Let $X \in R^{m\times n}$ with $m>n$. We aim to solve $y=X\beta$ where $\hat\beta$ is the least square estimator. The least squares solution for $\hat\beta = (X^TX)^{-1}X^Ty$ can be obtained using QR decomposition on $X$ and $LU$ decomposition on $X^TX$. The aim to compare these.
I noticed that we can use Cholesky decomposition instead of $LU$, since $X^TX$ is symmetric and positive definite.
Using $LU$ we have:
$\hat\beta = (X^TX)^{-1}X^Ty=(LU)^{-1}X^Ty$, solve $a=X^Ty$ which is order $O(2nm)$, then $L^{-1}b=a$ at cost $\sum_1^{k=n} (2k-1)$ and finally $U^{-1}a$ at the same cost of $\sum_1^{k=n} (2k-1)$.

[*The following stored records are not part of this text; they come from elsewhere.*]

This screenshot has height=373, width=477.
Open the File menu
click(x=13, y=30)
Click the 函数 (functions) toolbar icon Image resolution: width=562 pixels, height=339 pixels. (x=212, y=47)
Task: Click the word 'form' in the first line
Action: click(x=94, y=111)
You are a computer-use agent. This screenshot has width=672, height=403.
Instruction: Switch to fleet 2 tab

I didn't count the cost of computing $L^{-1}$ and $U^{-1}$.
Using $QR$ we have: $\hat\beta = (X^TX)^{-1}X^Ty=((QR)^TQR)^{-1}R^TQ^Ty=R^{-1}Q^Ty$, where we solve $Q^Ty=a$ at cost $O(n^2)$ and $R^{-1}a$ with cost $\sum_1^{k=n} (2k-1)$.
Comparing the decompositions: It seems that QR decomposition is much better than LU. I think the cost of computing QR is higher than LU, which is why we could prefer to use LU. On the other hand if we are given the decompositions, we should use QR.
$SVD$ decomposition: Is there any advantage to use SVD decomposition?